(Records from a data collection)
= = =

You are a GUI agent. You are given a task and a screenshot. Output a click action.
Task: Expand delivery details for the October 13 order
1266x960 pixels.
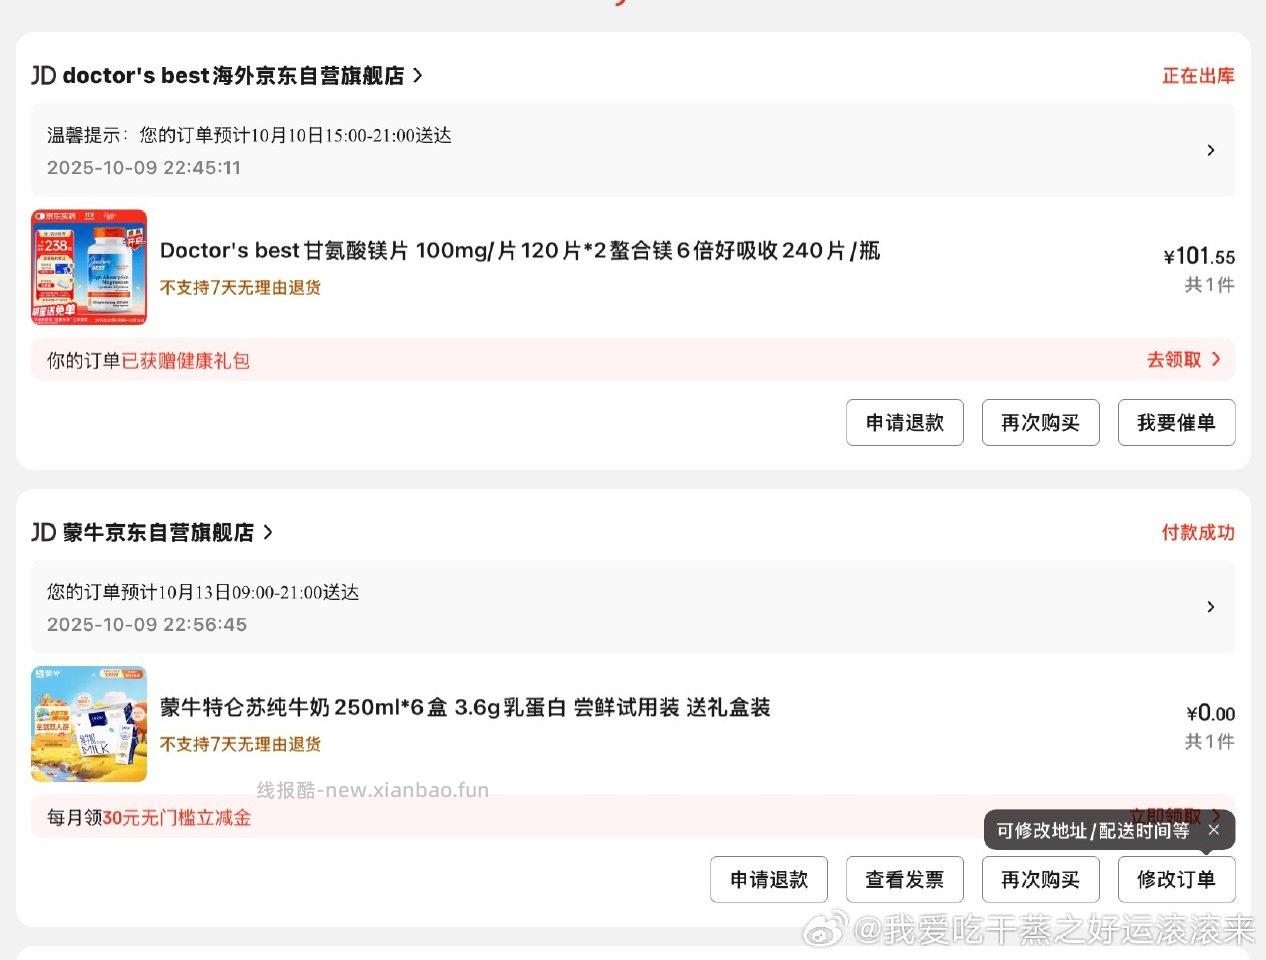click(x=1210, y=607)
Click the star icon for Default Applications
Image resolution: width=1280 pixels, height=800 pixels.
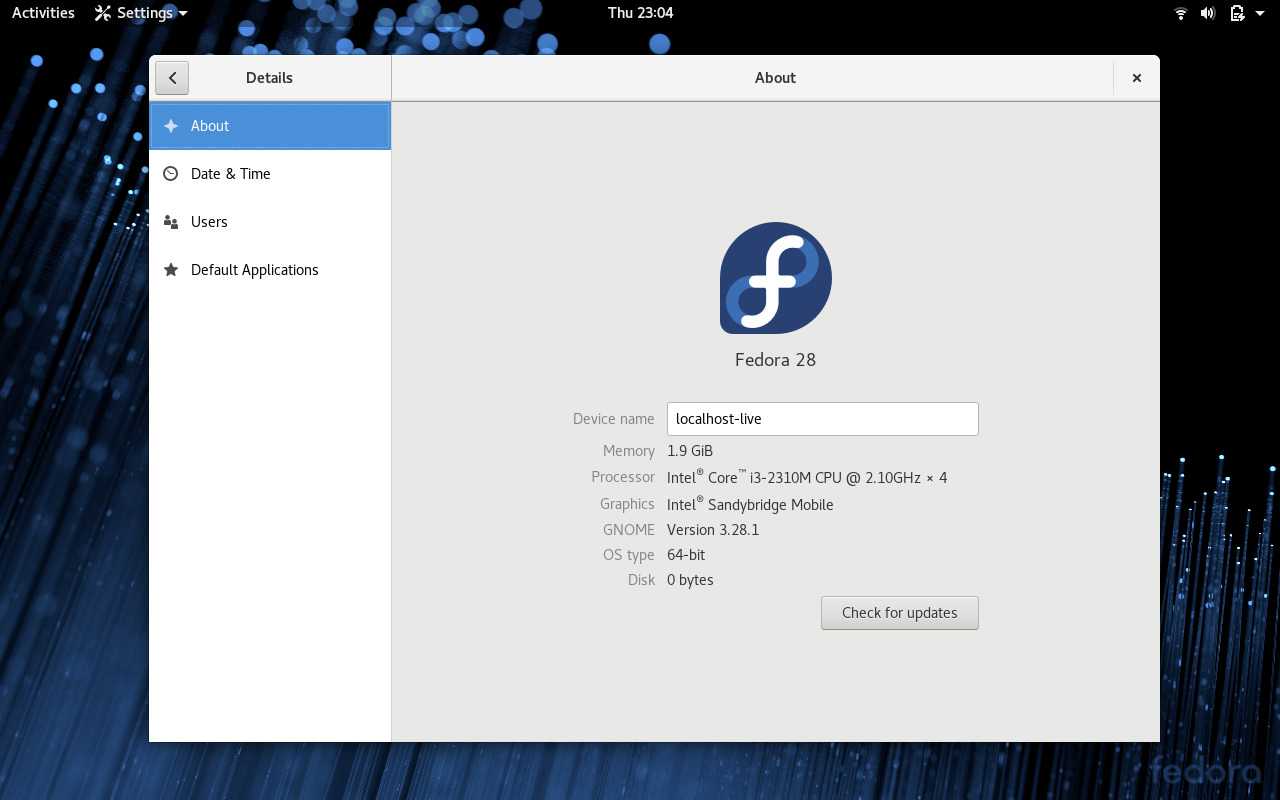(171, 269)
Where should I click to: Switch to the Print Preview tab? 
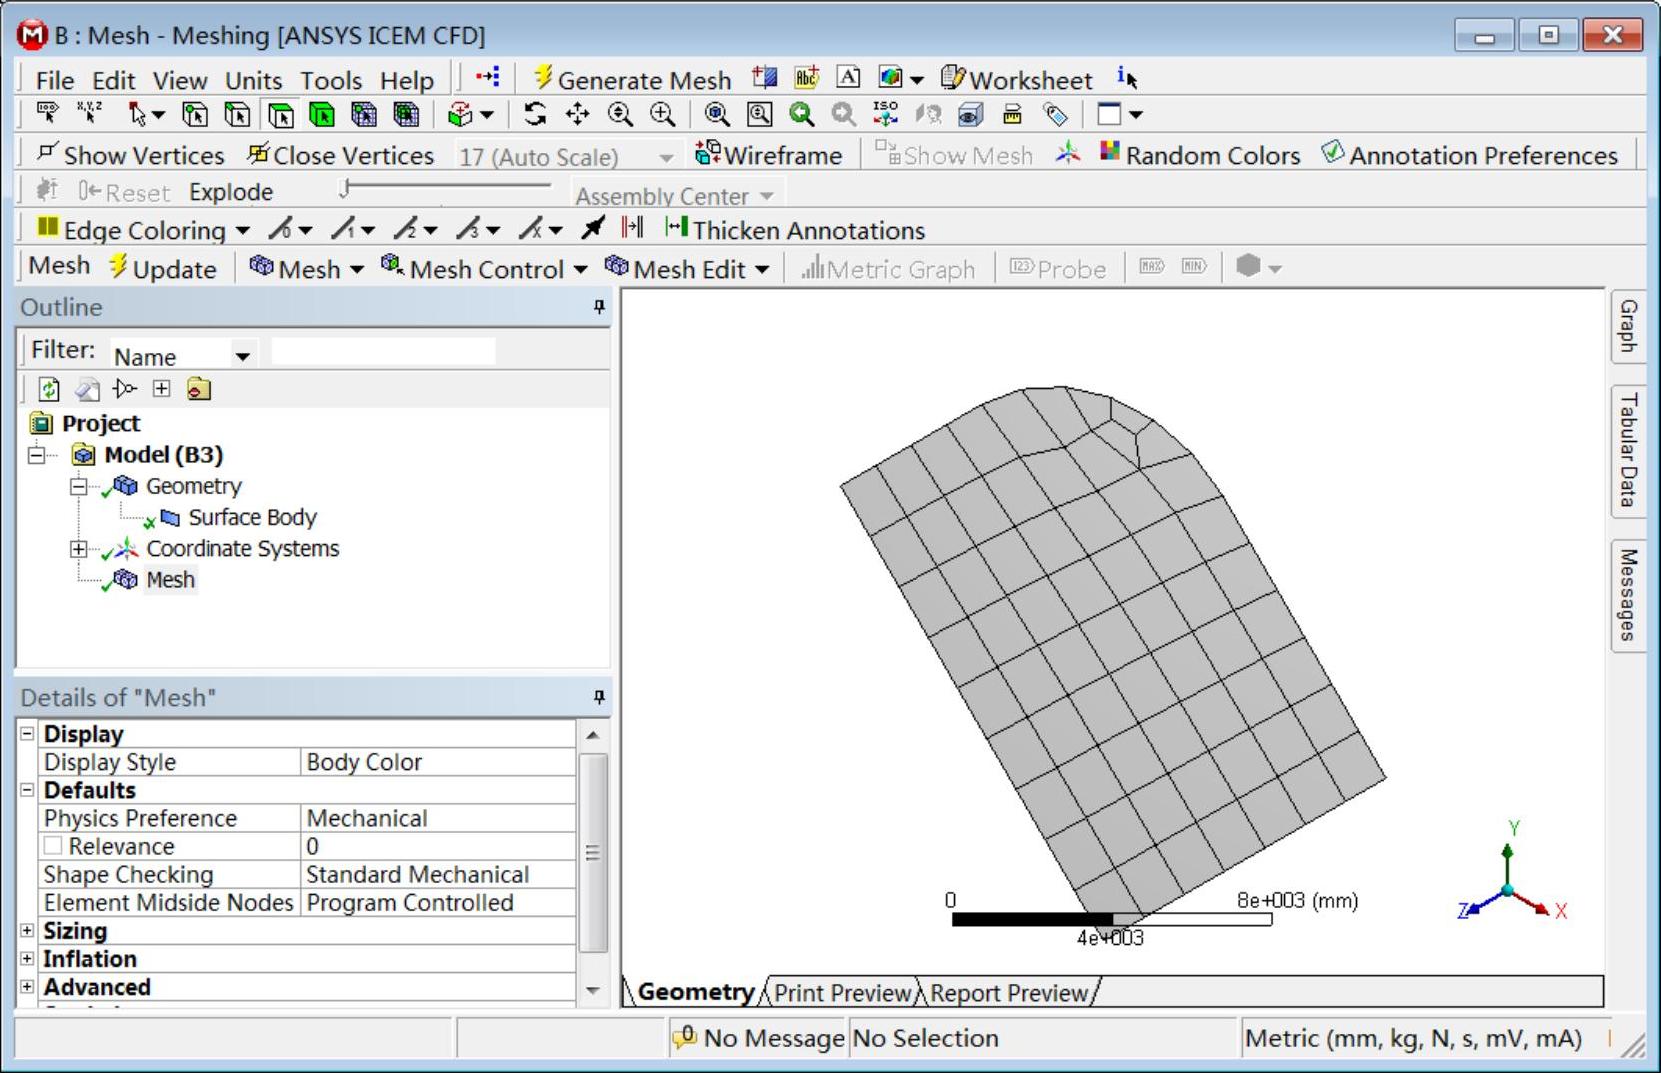pos(841,993)
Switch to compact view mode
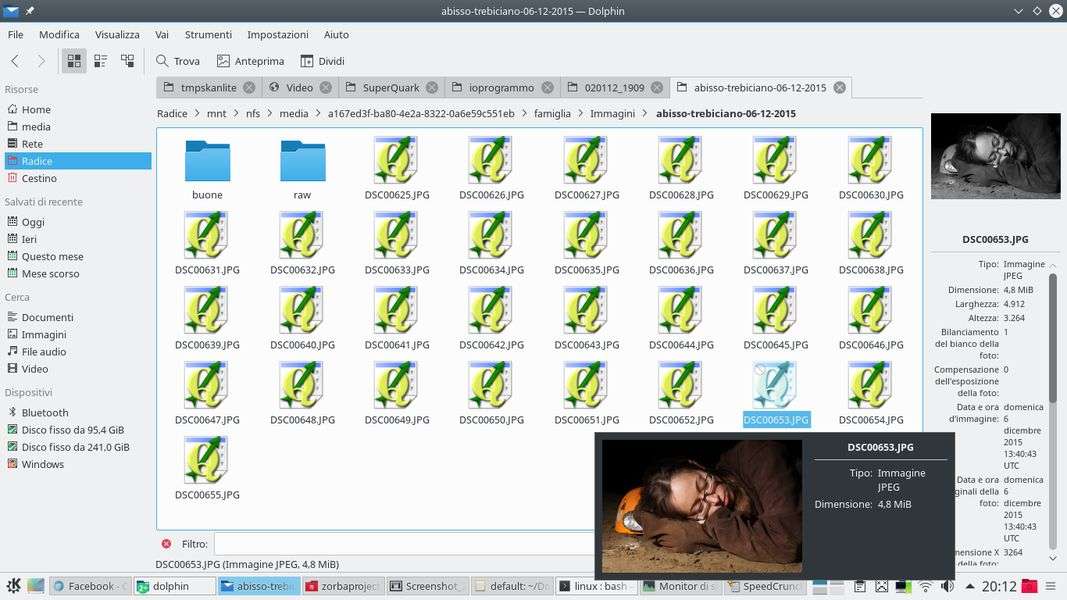This screenshot has height=600, width=1067. pos(101,61)
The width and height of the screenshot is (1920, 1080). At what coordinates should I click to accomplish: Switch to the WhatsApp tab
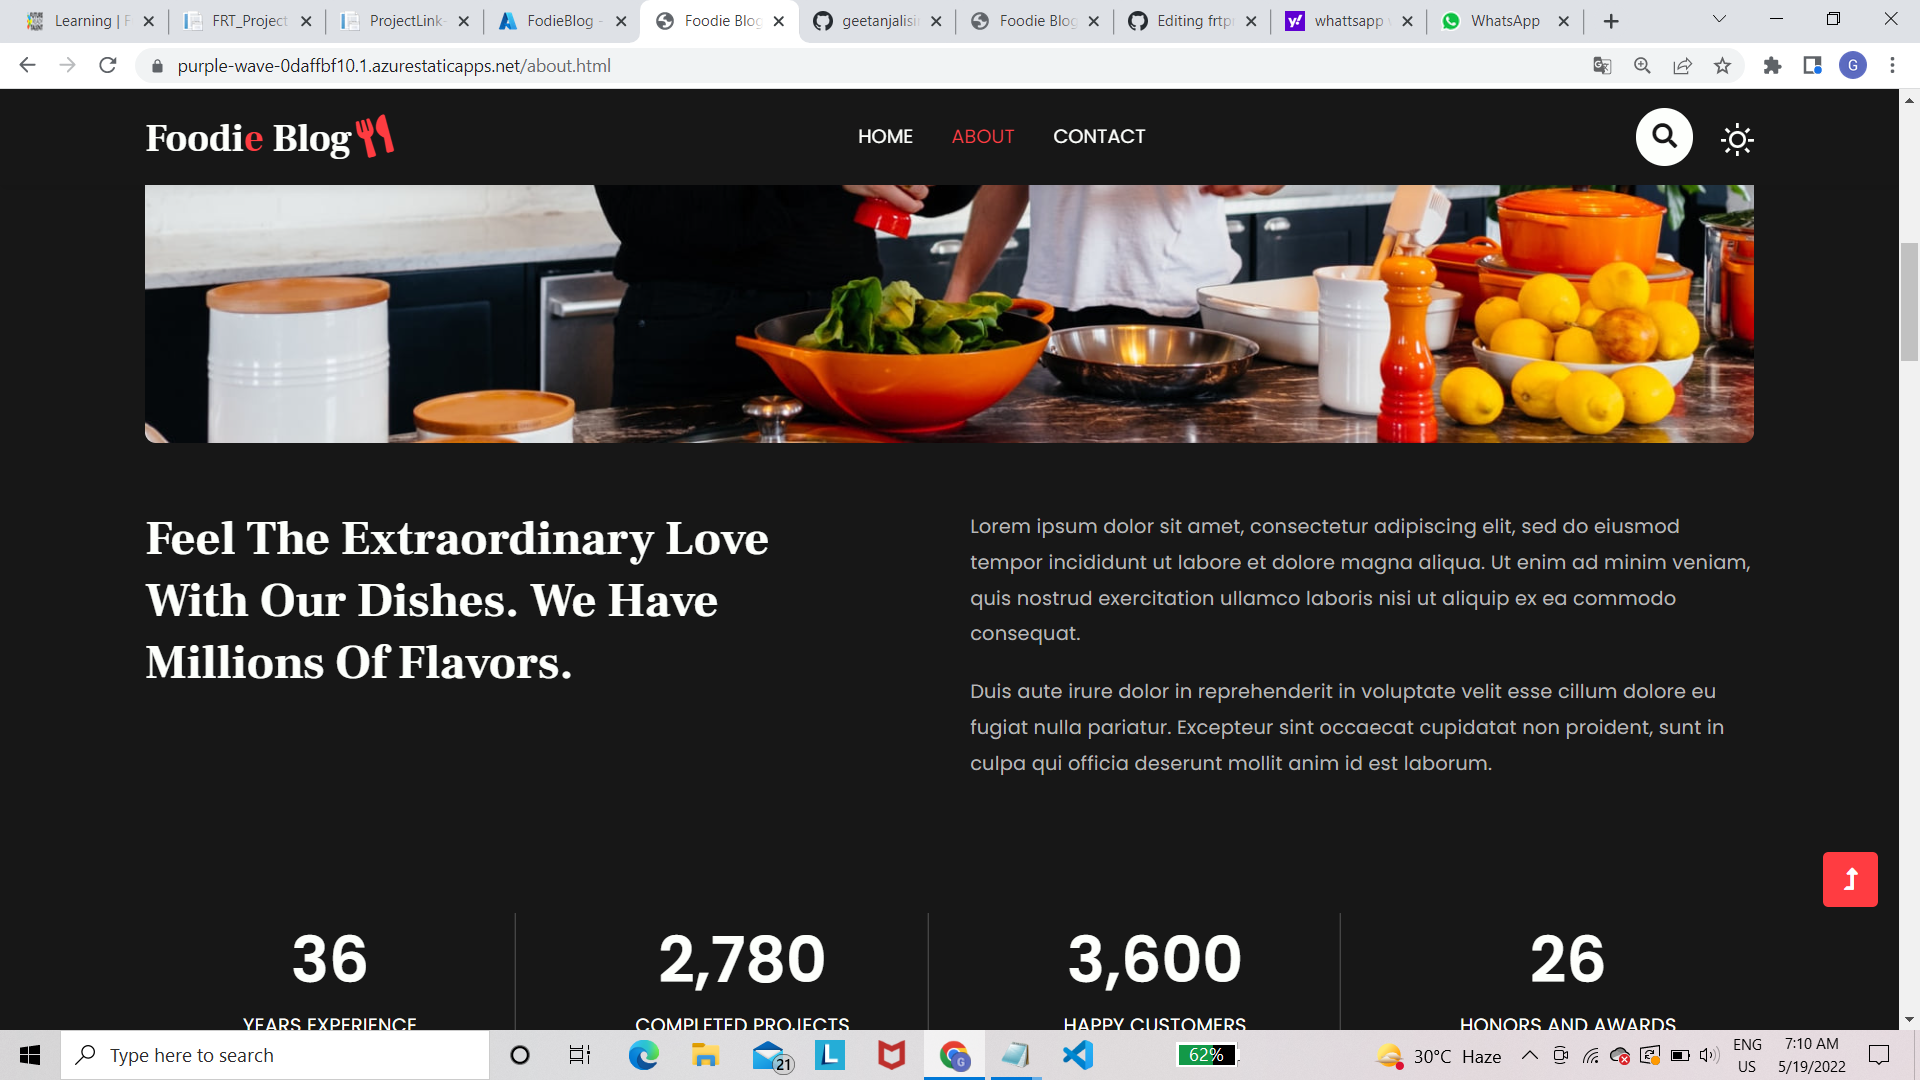click(1505, 21)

= = =

▸ WHAT IS EXPECTED: Omit all pictures and repeat the rest of the records verbatim.

▸ ANSWER BOX:
You are a GUI agent. You are given a task and a screenshot. Output a click action.
Task: Expand delivery details for the October 13 order
1266x960 pixels.
click(x=1210, y=607)
Click the star icon for Default Applications
Image resolution: width=1280 pixels, height=800 pixels.
(171, 269)
Where should I click to: Switch to the Print Preview tab? 
pos(841,993)
Switch to compact view mode
This screenshot has height=600, width=1067. pos(101,61)
The width and height of the screenshot is (1920, 1080). At what coordinates should I click to accomplish: Switch to the WhatsApp tab
click(1505, 21)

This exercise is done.